▶ [Set exercise]: Please rewrite the material from its first line through the line containing "pos(493,126)", both included, keeping the requests, and scale every coordinate in the answers by 0.7, rounding to whole numbers with halves rounded up. Give only those lines, and leave every number in the requests unchanged.
————————
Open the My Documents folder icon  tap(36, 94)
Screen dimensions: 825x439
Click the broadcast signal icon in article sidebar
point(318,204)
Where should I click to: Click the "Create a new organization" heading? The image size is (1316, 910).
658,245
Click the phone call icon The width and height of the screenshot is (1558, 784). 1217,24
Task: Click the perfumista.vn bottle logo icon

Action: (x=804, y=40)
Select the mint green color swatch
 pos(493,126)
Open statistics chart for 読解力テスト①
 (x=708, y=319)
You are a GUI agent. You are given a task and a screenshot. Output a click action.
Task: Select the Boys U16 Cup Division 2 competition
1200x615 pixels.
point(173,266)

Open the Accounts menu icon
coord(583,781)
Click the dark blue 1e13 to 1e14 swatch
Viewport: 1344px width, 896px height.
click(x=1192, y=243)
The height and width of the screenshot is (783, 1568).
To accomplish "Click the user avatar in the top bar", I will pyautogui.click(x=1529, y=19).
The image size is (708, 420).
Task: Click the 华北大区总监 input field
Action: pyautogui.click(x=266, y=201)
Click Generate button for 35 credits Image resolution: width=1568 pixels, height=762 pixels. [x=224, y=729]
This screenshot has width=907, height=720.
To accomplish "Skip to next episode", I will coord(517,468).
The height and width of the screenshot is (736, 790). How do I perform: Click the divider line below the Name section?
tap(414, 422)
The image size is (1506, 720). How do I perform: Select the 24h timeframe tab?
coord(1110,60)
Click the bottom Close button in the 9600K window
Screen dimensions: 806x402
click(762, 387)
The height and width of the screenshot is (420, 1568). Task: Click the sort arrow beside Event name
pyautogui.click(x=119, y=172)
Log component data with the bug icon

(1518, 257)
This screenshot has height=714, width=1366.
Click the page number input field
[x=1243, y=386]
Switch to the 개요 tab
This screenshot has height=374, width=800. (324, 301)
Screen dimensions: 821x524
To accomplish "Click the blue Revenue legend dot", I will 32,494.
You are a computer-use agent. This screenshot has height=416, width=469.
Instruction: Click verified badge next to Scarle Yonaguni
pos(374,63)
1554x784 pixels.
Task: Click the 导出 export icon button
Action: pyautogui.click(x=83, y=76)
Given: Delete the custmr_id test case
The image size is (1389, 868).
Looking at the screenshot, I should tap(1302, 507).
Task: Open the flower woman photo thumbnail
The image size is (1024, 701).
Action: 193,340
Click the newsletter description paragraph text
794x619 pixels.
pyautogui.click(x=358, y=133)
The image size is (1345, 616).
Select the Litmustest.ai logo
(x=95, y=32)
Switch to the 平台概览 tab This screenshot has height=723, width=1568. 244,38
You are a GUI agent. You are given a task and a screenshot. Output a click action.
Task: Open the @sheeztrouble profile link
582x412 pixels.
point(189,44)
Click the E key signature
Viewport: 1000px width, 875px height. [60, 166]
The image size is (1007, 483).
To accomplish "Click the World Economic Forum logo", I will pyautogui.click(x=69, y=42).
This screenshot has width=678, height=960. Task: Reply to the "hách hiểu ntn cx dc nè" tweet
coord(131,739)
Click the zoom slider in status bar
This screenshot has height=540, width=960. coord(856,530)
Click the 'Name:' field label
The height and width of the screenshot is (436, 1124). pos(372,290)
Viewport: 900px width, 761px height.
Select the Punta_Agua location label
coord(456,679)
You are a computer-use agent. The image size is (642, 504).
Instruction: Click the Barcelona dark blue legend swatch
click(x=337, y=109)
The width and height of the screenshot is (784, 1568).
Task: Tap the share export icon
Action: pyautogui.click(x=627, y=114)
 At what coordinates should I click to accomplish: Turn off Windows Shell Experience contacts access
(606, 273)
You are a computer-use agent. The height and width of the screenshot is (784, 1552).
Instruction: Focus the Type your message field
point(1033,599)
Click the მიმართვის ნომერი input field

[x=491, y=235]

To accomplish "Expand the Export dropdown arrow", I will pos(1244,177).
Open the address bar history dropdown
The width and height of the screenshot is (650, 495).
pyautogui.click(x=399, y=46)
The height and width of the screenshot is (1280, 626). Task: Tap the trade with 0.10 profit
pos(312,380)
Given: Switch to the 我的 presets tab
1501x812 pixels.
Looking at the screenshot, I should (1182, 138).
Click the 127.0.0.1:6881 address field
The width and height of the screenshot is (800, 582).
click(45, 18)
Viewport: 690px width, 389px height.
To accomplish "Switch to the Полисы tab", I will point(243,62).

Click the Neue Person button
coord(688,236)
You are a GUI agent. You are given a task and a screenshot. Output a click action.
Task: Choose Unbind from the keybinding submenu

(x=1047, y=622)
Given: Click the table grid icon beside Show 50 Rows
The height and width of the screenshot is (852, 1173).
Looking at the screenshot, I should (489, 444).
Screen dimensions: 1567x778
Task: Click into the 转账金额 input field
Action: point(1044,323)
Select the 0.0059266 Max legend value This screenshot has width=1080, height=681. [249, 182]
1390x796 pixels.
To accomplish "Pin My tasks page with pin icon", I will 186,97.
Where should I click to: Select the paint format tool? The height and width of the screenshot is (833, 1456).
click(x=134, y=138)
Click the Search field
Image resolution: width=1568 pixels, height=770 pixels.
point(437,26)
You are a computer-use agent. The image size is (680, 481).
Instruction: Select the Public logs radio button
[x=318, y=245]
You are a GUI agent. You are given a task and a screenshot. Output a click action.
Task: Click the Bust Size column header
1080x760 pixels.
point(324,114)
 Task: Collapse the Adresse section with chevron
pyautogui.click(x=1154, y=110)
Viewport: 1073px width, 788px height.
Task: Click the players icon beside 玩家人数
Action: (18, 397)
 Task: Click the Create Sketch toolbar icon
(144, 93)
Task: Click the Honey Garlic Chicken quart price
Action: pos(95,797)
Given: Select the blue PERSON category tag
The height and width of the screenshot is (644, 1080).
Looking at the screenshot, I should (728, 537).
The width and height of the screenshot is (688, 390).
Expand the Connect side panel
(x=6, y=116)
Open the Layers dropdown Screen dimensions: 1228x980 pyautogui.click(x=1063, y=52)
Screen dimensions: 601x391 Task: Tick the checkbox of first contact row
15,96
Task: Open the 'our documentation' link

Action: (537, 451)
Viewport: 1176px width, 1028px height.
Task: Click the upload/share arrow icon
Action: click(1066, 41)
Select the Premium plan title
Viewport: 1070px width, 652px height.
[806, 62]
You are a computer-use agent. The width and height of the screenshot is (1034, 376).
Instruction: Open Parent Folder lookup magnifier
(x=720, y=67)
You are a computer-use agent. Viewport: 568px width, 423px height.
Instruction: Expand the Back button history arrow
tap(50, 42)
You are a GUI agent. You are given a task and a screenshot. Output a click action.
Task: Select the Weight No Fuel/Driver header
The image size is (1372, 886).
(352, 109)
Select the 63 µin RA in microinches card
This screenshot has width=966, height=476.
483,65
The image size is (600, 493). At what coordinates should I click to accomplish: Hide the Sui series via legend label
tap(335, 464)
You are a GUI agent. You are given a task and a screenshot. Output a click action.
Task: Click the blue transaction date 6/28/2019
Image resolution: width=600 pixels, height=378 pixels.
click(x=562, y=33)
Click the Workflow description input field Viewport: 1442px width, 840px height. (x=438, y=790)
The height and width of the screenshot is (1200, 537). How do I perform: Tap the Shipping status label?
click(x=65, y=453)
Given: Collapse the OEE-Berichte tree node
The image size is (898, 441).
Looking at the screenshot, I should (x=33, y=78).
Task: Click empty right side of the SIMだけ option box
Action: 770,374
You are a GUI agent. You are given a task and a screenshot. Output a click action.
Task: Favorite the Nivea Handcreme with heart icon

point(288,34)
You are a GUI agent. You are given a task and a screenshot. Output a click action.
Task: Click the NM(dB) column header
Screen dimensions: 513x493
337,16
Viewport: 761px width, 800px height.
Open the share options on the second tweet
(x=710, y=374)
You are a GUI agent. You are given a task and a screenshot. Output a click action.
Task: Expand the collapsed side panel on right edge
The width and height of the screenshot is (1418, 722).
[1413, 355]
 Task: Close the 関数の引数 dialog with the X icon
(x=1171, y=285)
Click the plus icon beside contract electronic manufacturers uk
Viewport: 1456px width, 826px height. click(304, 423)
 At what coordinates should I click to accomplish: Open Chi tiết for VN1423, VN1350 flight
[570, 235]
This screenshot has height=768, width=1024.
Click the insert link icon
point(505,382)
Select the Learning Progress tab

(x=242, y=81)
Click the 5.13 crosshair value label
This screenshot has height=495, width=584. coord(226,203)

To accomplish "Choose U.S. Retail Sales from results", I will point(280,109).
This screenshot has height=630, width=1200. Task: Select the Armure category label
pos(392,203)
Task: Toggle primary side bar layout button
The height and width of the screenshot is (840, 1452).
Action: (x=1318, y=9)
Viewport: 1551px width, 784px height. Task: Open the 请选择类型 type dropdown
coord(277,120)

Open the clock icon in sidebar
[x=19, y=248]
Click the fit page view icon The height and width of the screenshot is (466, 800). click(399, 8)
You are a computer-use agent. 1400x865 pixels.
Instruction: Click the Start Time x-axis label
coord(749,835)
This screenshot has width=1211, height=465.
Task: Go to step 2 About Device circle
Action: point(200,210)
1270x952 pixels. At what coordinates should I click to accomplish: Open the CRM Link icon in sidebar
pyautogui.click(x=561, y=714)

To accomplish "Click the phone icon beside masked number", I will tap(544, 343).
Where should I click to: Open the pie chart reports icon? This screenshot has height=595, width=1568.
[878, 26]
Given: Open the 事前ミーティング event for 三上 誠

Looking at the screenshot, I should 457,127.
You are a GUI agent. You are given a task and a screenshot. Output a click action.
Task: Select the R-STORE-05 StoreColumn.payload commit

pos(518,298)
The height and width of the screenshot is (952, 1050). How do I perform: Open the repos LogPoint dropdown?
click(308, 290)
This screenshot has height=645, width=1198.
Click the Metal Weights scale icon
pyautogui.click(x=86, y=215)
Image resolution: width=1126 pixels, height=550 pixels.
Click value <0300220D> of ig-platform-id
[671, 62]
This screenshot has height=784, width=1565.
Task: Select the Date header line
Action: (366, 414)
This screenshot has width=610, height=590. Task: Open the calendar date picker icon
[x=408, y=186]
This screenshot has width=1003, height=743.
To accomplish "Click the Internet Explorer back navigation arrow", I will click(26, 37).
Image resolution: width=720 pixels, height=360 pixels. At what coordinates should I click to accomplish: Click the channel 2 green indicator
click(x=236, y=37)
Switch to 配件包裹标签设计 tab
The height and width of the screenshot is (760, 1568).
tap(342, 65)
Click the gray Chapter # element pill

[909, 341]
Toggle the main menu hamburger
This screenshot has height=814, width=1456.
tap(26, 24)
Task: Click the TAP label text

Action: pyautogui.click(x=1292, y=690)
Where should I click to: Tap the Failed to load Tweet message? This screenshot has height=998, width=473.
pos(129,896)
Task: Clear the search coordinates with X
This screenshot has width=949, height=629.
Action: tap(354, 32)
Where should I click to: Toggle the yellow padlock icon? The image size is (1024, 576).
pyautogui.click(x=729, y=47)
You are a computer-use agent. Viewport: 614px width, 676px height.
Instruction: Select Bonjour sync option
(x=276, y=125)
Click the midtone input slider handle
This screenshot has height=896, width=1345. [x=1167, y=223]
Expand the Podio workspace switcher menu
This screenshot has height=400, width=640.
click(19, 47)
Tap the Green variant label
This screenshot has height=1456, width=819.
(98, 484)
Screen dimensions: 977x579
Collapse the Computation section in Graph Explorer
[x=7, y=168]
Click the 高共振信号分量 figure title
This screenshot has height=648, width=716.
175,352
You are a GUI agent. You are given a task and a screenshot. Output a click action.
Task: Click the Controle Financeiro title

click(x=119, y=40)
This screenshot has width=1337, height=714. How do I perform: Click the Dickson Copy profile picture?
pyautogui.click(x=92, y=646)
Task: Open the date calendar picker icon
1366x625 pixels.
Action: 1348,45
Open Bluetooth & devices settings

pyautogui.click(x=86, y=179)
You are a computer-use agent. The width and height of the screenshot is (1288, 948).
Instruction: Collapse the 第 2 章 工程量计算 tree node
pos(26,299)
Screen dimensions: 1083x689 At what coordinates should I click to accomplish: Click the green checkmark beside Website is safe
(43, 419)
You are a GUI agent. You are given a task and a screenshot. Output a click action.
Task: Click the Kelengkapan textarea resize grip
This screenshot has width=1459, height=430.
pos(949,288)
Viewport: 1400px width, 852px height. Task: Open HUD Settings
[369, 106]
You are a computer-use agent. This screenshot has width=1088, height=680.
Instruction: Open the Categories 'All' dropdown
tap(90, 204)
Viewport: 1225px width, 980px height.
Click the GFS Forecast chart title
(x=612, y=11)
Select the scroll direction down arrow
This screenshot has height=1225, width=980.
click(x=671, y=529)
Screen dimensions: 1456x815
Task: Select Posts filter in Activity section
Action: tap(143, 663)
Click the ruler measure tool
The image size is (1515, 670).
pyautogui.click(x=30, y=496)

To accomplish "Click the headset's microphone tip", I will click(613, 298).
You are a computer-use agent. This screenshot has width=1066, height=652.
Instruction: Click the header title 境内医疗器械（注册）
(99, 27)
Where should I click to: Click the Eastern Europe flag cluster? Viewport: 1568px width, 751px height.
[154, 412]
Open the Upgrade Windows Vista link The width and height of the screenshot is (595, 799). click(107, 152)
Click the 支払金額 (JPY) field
————————
▶ [Final result]:
Open the My Documents folder icon  tap(25, 66)
Screen dimensions: 825x439
Click the broadcast signal icon in article sidebar
point(223,143)
Where should I click to: Click the "Create a new organization" heading? The image size is (1316, 910).
461,172
Click the phone call icon The width and height of the screenshot is (1558, 784). 852,17
Task: Click the perfumista.vn bottle logo icon

Action: (x=563, y=28)
Select the mint green color swatch
 pos(345,88)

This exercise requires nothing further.